The behavioural change is that the schedule now owns the work. Beat fires enforce_retention every night whether or not anyone is watching. The lock makes a second concurrent run a no-op instead of a race. The delete is idempotent because it selects occurred_at < cutoff on every run — a re-run after an interruption matches only rows that still qualify, so nothing is double-counted and nothing is missed. And because both success and failure write to retention_purge_audit, the gap that started this investigation becomes structurally impossible: a night with no ok row is itself a visible, alertable anomaly.

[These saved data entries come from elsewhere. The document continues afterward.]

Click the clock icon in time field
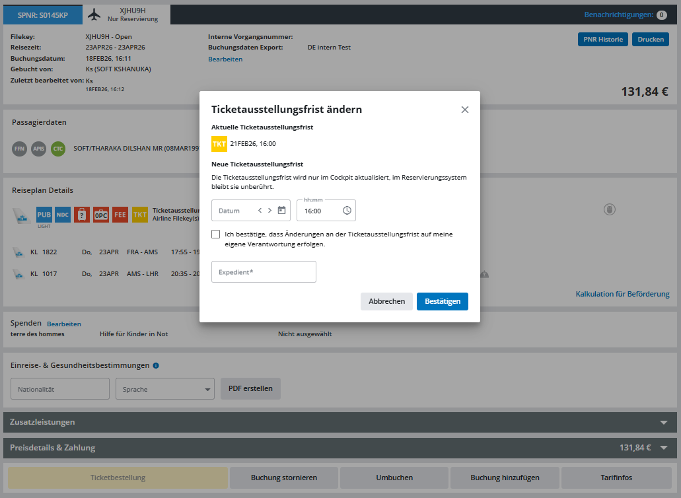The width and height of the screenshot is (681, 498). (x=347, y=211)
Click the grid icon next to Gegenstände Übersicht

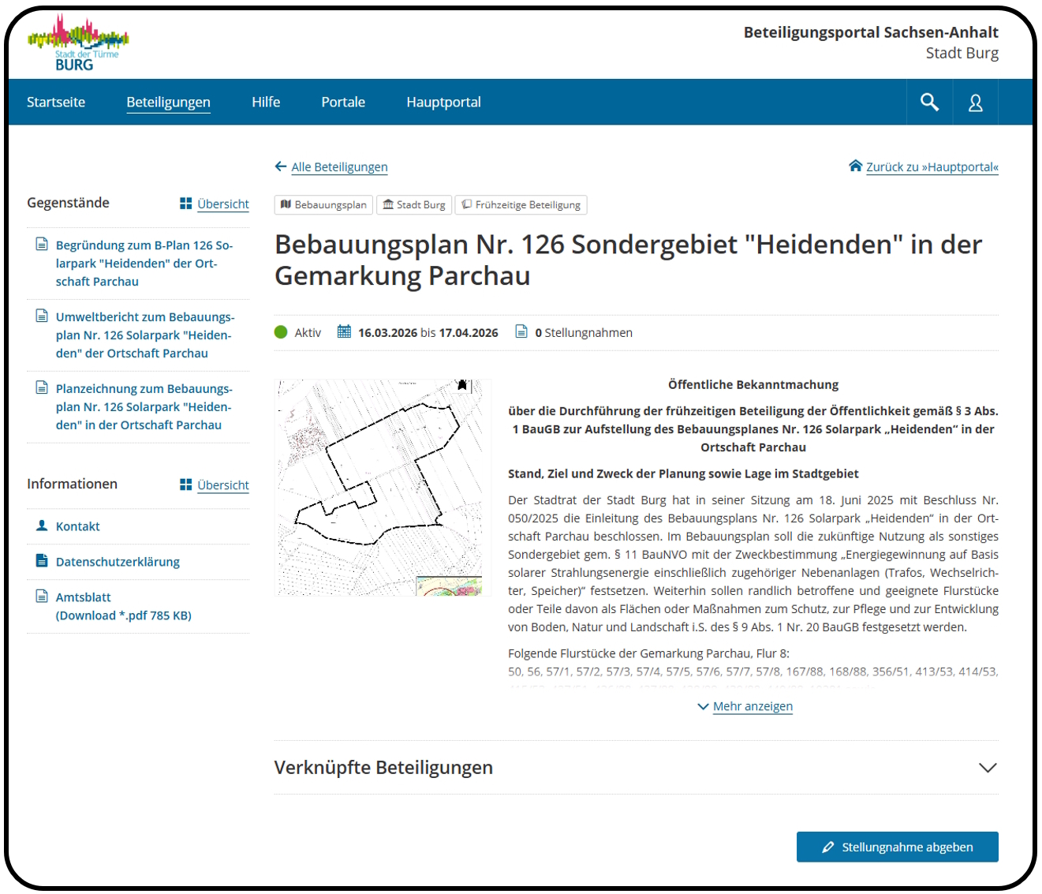click(186, 204)

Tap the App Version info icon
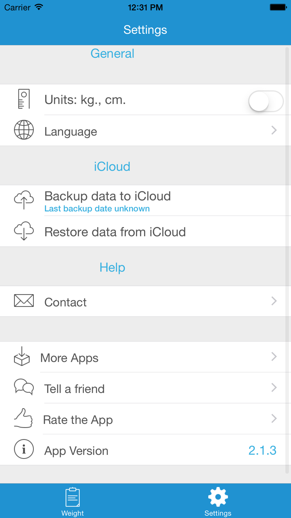[x=24, y=449]
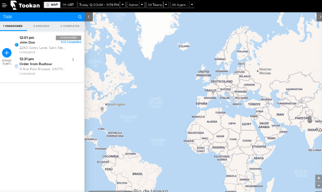Click the Tookan logo
322x192 pixels.
click(25, 5)
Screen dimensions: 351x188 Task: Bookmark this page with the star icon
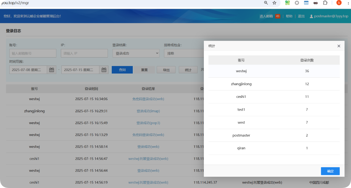274,3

Compliance or Privacy Impact

Automating enforcement changes the retention posture in three concrete ways, each with a downstream effect worth tracking.

The task narrows the retention surface rather than widening it, but it shifts risk onto the correctness of retention_days and the cutoff query. A window set too long silently retains data past its lawful period with the scheduler’s full authority behind it, so changes to that value deserve the same code review and the verification below.

Verification

Confirm three properties: that only expired rows are deleted, that a concurrent run is skipped rather than racing, and that a failure is recorded and re-raised so it alerts.

python
import pytest
from datetime import datetime, timedelta, timezone

from redis import Redis

from retention.tasks import _purge_expired, distributed_lock, LockNotAcquired


def test_only_expired_rows_are_purged(db) -> None:
    from circulation.models import CirculationEvent

    now = datetime.now(timezone.utc)
    cutoff = now - timedelta(days=730)
    old = CirculationEvent.objects.create(occurred_at=cutoff - timedelta(days=1))
    fresh = CirculationEvent.objects.create(occurred_at=now - timedelta(days=10))

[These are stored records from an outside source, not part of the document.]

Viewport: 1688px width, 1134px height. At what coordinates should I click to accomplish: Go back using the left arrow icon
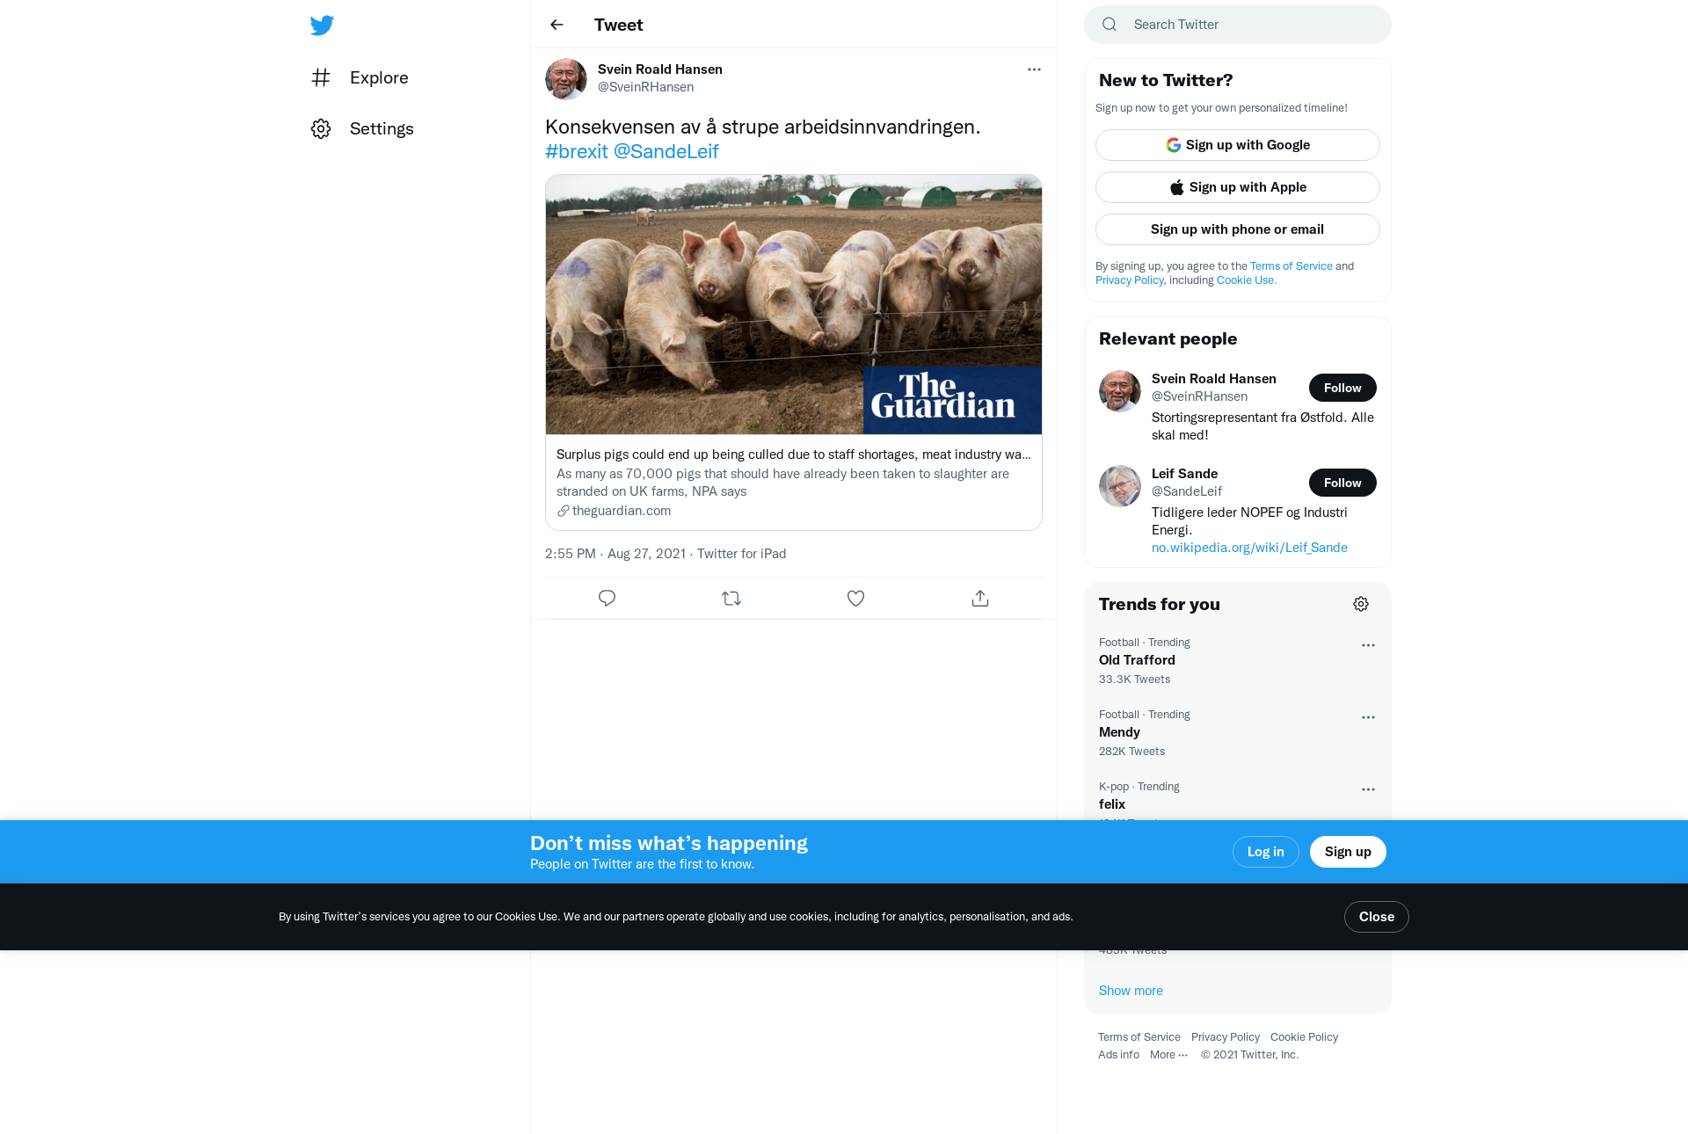[x=557, y=25]
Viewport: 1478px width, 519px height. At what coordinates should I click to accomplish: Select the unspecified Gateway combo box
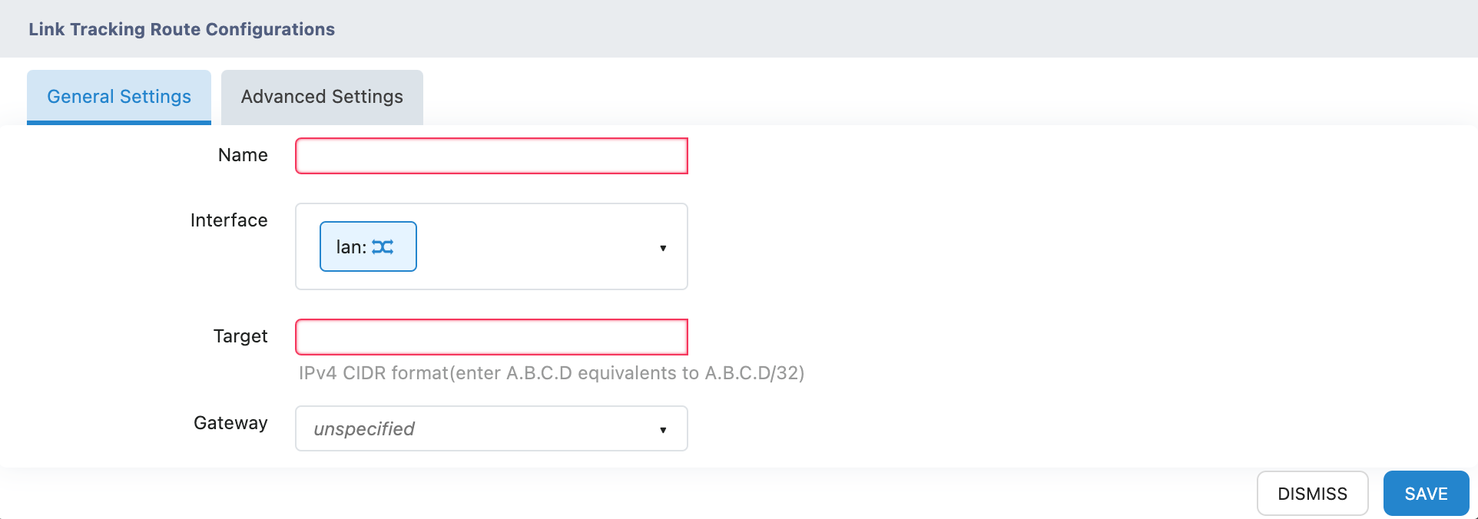[x=491, y=428]
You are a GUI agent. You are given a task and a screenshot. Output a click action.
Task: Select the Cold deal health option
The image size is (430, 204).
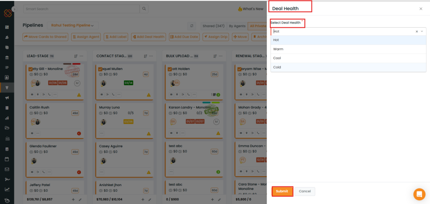pyautogui.click(x=277, y=67)
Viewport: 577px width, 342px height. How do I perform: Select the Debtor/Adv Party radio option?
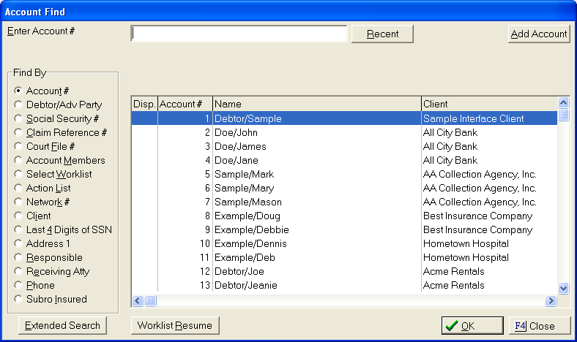coord(18,105)
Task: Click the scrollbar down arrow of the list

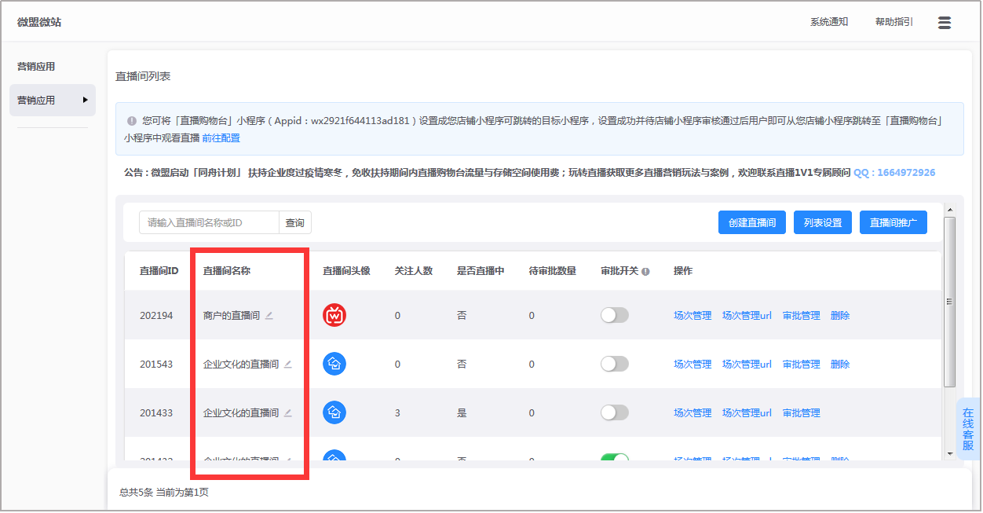Action: click(949, 454)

    deleted = _purge_expired(cutoff=cutoff, run_id="test")

    assert deleted == 1
    assert not CirculationEvent.objects.filter(pk=old.pk).exists()   # expired, gone
    assert CirculationEvent.objects.filter(pk=fresh.pk).exists()     # in window, kept


def test_purge_is_idempotent(db) -> None:
    from circulation.models import CirculationEvent

    cutoff = datetime.now(timezone.utc) - timedelta(days=730)
    CirculationEvent.objects.create(occurred_at=cutoff - timedelta(days=5))

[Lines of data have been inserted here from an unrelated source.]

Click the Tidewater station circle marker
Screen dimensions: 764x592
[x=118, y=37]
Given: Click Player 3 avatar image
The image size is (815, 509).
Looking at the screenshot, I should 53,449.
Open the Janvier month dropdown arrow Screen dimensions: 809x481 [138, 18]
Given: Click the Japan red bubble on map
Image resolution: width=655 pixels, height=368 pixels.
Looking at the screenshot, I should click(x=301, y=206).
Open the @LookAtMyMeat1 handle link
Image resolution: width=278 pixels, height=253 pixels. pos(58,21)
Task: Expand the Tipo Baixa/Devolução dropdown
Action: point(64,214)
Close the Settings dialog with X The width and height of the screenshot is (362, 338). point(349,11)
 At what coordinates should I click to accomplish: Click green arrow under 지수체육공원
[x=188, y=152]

    first = _purge_expired(cutoff=cutoff, run_id="run-1")
    second = _purge_expired(cutoff=cutoff, run_id="run-2")  # re-run over same window

    assert first == 1
    assert second == 0  # nothing left to purge; no double-count


def test_overlapping_run_is_skipped() -> None:
    with distributed_lock("lock:test:overlap", ttl=30):
        with pytest.raises(LockNotAcquired):
            with distributed_lock("lock:test:overlap", ttl=30):
                pytest.fail("second holder must not acquire the lock")

For a running deployment, add a continuous invariant on the audit table itself: a monitor that asserts a status='ok' row exists for every scheduled interval, and pages if a night is missing. That is the same detection that would have caught the original gap on the first missed night instead of at audit time a quarter later. Track the rows_purged distribution too — a sudden spike is the signature of a schedule that stopped and restarted, exactly the catch-up batch this task exists to prevent.